Beneath this sentence is a set of records; write each of them out exactly.

------------------------------------------------------------------------

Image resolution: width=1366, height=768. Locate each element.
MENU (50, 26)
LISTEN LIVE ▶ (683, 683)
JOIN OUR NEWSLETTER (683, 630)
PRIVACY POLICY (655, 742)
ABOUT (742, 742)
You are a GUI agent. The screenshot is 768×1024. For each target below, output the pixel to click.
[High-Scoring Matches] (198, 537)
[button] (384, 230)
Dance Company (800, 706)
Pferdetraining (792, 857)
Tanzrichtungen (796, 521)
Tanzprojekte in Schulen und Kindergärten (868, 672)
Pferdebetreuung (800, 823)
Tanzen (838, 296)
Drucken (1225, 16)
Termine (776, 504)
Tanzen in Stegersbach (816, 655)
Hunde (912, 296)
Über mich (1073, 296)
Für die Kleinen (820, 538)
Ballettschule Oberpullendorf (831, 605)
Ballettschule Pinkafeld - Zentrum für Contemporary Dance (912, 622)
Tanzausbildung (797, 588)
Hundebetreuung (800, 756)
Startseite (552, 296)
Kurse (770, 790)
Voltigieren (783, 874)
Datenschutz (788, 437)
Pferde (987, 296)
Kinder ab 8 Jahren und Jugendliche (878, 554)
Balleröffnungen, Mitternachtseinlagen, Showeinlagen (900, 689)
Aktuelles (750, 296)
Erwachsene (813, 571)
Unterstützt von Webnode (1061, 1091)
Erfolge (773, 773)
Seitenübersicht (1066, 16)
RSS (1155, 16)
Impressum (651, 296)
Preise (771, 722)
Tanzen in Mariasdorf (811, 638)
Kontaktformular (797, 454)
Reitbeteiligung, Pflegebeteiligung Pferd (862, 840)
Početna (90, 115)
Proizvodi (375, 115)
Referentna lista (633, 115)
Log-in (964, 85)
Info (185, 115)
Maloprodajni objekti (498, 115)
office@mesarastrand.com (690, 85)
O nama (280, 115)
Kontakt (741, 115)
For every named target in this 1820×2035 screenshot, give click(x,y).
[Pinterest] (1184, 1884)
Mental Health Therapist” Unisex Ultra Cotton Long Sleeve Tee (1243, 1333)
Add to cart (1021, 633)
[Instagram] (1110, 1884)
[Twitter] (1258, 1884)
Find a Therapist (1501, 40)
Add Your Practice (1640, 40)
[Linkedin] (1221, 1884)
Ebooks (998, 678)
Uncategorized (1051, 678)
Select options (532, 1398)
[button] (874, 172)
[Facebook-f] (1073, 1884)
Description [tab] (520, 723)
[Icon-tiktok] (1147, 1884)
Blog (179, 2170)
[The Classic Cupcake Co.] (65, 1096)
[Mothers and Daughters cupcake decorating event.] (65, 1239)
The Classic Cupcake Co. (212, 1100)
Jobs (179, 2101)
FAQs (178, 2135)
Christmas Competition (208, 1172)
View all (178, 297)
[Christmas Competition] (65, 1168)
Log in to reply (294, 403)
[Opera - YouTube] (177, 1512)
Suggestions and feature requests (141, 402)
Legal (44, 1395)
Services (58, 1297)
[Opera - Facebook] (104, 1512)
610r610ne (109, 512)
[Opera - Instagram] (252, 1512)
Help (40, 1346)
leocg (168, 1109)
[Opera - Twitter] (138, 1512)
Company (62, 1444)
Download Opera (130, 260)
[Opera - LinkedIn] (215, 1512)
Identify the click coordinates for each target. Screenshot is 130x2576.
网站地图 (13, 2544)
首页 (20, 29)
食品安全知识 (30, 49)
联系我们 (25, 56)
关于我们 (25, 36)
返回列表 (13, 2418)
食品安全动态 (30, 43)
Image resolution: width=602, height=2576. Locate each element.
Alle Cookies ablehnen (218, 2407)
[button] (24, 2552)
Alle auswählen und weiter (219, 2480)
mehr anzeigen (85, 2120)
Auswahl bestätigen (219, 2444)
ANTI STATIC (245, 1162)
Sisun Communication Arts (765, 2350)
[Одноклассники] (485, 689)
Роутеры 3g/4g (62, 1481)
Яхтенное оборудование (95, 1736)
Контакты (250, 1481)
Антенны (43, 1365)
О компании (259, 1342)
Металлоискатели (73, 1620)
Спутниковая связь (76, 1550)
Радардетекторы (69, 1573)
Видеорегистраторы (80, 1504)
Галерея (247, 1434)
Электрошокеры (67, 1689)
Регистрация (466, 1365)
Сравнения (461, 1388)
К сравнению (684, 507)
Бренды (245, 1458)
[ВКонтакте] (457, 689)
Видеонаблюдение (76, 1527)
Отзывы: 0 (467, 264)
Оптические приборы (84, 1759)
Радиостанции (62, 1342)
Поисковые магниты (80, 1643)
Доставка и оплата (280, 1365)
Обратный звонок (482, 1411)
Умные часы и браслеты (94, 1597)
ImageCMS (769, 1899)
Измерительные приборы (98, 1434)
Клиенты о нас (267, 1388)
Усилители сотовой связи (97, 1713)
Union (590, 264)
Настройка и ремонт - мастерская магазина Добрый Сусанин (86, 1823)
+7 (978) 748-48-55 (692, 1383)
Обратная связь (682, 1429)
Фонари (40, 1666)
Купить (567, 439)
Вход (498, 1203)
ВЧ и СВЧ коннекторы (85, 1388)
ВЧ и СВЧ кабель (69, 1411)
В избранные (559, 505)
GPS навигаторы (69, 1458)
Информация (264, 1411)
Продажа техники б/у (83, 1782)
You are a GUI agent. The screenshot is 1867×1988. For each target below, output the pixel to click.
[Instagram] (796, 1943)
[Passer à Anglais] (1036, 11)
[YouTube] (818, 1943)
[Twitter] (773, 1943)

------------------------------------------------------------------------

◆ **REPLY TO THE TASK**:
Image resolution: width=1366, height=768. Locate each element.
MENU (50, 26)
LISTEN LIVE ▶ (683, 683)
JOIN OUR NEWSLETTER (683, 630)
PRIVACY POLICY (655, 742)
ABOUT (742, 742)
You are a GUI agent. The screenshot is 768×1024. For each target below, output the pixel to click.
[High-Scoring Matches] (198, 537)
[button] (384, 230)
Dance Company (800, 706)
Pferdetraining (792, 857)
Tanzrichtungen (796, 521)
Tanzprojekte in Schulen und Kindergärten (868, 672)
Pferdebetreuung (800, 823)
Tanzen (838, 296)
Drucken (1225, 16)
Termine (776, 504)
Tanzen in Stegersbach (816, 655)
Hunde (912, 296)
Über mich (1073, 296)
Für die Kleinen (820, 538)
Ballettschule Oberpullendorf (831, 605)
Ballettschule Pinkafeld - Zentrum für Contemporary Dance (912, 622)
Tanzausbildung (797, 588)
Hundebetreuung (800, 756)
Startseite (552, 296)
Kurse (770, 790)
Voltigieren (783, 874)
Datenschutz (788, 437)
Pferde (987, 296)
Kinder ab 8 Jahren und Jugendliche (878, 554)
Balleröffnungen, Mitternachtseinlagen, Showeinlagen (900, 689)
Aktuelles (750, 296)
Erwachsene (813, 571)
Unterstützt von Webnode (1061, 1091)
Erfolge (773, 773)
Seitenübersicht (1066, 16)
RSS (1155, 16)
Impressum (651, 296)
Preise (771, 722)
Tanzen in Mariasdorf (811, 638)
Kontaktformular (797, 454)
Reitbeteiligung, Pflegebeteiligung Pferd (862, 840)
Početna (90, 115)
Proizvodi (375, 115)
Referentna lista (633, 115)
Log-in (964, 85)
Info (185, 115)
Maloprodajni objekti (498, 115)
office@mesarastrand.com (690, 85)
O nama (280, 115)
Kontakt (741, 115)
For every named target in this 1820×2035 screenshot, give click(x,y).
[Pinterest] (1184, 1884)
Mental Health Therapist” Unisex Ultra Cotton Long Sleeve Tee (1243, 1333)
Add to cart (1021, 633)
[Instagram] (1110, 1884)
[Twitter] (1258, 1884)
Find a Therapist (1501, 40)
Add Your Practice (1640, 40)
[Linkedin] (1221, 1884)
Ebooks (998, 678)
Uncategorized (1051, 678)
Select options (532, 1398)
[button] (874, 172)
[Facebook-f] (1073, 1884)
Description [tab] (520, 723)
[Icon-tiktok] (1147, 1884)
Blog (179, 2170)
[The Classic Cupcake Co.] (65, 1096)
[Mothers and Daughters cupcake decorating event.] (65, 1239)
The Classic Cupcake Co. (212, 1100)
Jobs (179, 2101)
FAQs (178, 2135)
Christmas Competition (208, 1172)
View all (178, 297)
[Christmas Competition] (65, 1168)
Log in to reply (294, 403)
[Opera - YouTube] (177, 1512)
Suggestions and feature requests (141, 402)
Legal (44, 1395)
Services (58, 1297)
[Opera - Facebook] (104, 1512)
610r610ne (109, 512)
[Opera - Instagram] (252, 1512)
Help (40, 1346)
leocg (168, 1109)
[Opera - Twitter] (138, 1512)
Company (62, 1444)
Download Opera (130, 260)
[Opera - LinkedIn] (215, 1512)
Identify the click coordinates for each target. Screenshot is 130x2576.
网站地图 (13, 2544)
首页 (20, 29)
食品安全知识 (30, 49)
联系我们 (25, 56)
关于我们 (25, 36)
返回列表 (13, 2418)
食品安全动态 (30, 43)
Image resolution: width=602, height=2576. Locate each element.
Alle Cookies ablehnen (218, 2407)
[button] (24, 2552)
Alle auswählen und weiter (219, 2480)
mehr anzeigen (85, 2120)
Auswahl bestätigen (219, 2444)
ANTI STATIC (245, 1162)
Sisun Communication Arts (765, 2350)
[Одноклассники] (485, 689)
Роутеры 3g/4g (62, 1481)
Яхтенное оборудование (95, 1736)
Контакты (250, 1481)
Антенны (43, 1365)
О компании (259, 1342)
Металлоискатели (73, 1620)
Спутниковая связь (76, 1550)
Радардетекторы (69, 1573)
Видеорегистраторы (80, 1504)
Галерея (247, 1434)
Электрошокеры (67, 1689)
Регистрация (466, 1365)
Сравнения (461, 1388)
К сравнению (684, 507)
Бренды (245, 1458)
[ВКонтакте] (457, 689)
Видеонаблюдение (76, 1527)
Отзывы: 0 (467, 264)
Оптические приборы (84, 1759)
Радиостанции (62, 1342)
Поисковые магниты (80, 1643)
Доставка и оплата (280, 1365)
Обратный звонок (482, 1411)
Умные часы и браслеты (94, 1597)
ImageCMS (769, 1899)
Измерительные приборы (98, 1434)
Клиенты о нас (267, 1388)
Усилители сотовой связи (97, 1713)
Union (590, 264)
Настройка и ремонт - мастерская магазина Добрый Сусанин (86, 1823)
+7 (978) 748-48-55 (692, 1383)
Обратная связь (682, 1429)
Фонари (40, 1666)
Купить (567, 439)
Вход (498, 1203)
ВЧ и СВЧ коннекторы (85, 1388)
ВЧ и СВЧ кабель (69, 1411)
В избранные (559, 505)
GPS навигаторы (69, 1458)
Информация (264, 1411)
Продажа техники б/у (83, 1782)
You are a GUI agent. The screenshot is 1867×1988. For each target below, output the pixel to click.
[Instagram] (796, 1943)
[Passer à Anglais] (1036, 11)
[YouTube] (818, 1943)
[Twitter] (773, 1943)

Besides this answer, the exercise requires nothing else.